Escape was unconscionable. Malekith was silent and travel almost impossible without armed escort. Even for a warrior as gifted as Sevekai, the passage south would have been difficult. They would lie low until summoned again, and if not they would try to endure until the war ended or Malekith attacked and conquered Ulthuan.
The dark dreams had been recent. Drutheira believed they presaged the will of their lord and that he would make himself known to them again soon. She was right, at least about the latter. One night, as they were sleeping fitfully in their bed, Malekith had returned. Seemingly possessed, Drutheira had risen from slumber. She had gone off into the night and killed the innkeeper of their lodgings, slit his throat wide until it painted the wall in the dark lord’s image.
Malchior and Ashniel had risen too to form the blood communion with their mistress.
Orders were given, and they had all left that night, meeting at the outskirts of Athel Maraya.
‘There are times,’ said Sevekai, as his breathing slowly returned to normal, ‘that I wish we could have stayed.’
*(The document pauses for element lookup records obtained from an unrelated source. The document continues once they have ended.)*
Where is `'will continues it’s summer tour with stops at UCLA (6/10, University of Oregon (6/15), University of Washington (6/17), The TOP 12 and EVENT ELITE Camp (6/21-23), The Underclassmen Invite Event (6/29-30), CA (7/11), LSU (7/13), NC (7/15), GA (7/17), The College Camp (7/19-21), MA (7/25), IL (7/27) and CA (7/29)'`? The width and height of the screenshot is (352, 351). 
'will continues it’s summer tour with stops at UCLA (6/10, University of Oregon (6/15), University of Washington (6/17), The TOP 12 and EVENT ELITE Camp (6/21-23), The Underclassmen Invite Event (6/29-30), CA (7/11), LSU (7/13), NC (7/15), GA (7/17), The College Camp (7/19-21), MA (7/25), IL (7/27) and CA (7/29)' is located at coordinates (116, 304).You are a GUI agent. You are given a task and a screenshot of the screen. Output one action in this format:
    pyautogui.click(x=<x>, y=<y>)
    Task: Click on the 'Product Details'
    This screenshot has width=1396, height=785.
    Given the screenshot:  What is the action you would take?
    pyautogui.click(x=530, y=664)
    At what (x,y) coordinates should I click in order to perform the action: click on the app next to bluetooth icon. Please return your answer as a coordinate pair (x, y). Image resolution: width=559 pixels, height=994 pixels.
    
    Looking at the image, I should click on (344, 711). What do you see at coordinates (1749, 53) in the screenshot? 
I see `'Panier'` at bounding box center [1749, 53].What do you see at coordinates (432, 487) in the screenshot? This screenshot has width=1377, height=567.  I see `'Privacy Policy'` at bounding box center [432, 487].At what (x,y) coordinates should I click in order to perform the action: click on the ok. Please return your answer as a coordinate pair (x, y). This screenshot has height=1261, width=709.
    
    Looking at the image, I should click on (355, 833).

‘Stayed where?’ asked Drutheira, carving out a graven rune upon the floor of the cavern. She had left the warmth of their bed to do it and was crouched naked in the half-light.
‘In Athel Maraya, or perhaps some other city.’
‘After the ritual slaying of that slave, that would have been unwise,’ hissed a voice from the shadows.
‘Kaitar.’ Sevekai didn’t even try to hide his vitriol.
The other dark elf nodded. He looked to Drutheira.
‘Are you close?’
The sorceress had finished her malediction and spoke words of power unto it.
‘It is here, the creature we seek. Deeper in the bowels of the earth, it slumbers.’
Sevekai glanced around at the cavern, the endless rock surrounding them. He had forgotten how deep they had already penetrated in the mountain.
‘We must go further into the dark?’
‘Yes, but Bloodfang is near.’
Sevekai was on his feet, getting dressed. ‘I’ll rouse the others.’ He looked over to Kaitar but the shade was already gone. In all the years they had been travelling together, he couldn’t remember ever seeing him sleep.
‘I have not forgotten our pact,’ he said to Drutheira.
‘Nor I, my love,’ she purred, uncoiling to reveal the curves of her sinuous body.
‘We will still kill him, and the dragon rider?’
‘Why else do you think Lord Malekith has brought us to this place?’
‘I honestly don’t know.’
‘Yes,’ said Drutheira, slithering to her feet. She padded over to touch Sevekai’s arm, sliding her hand behind his back and whispering in his ear. ‘We shall kill them both. Soon, my love. Very soon.’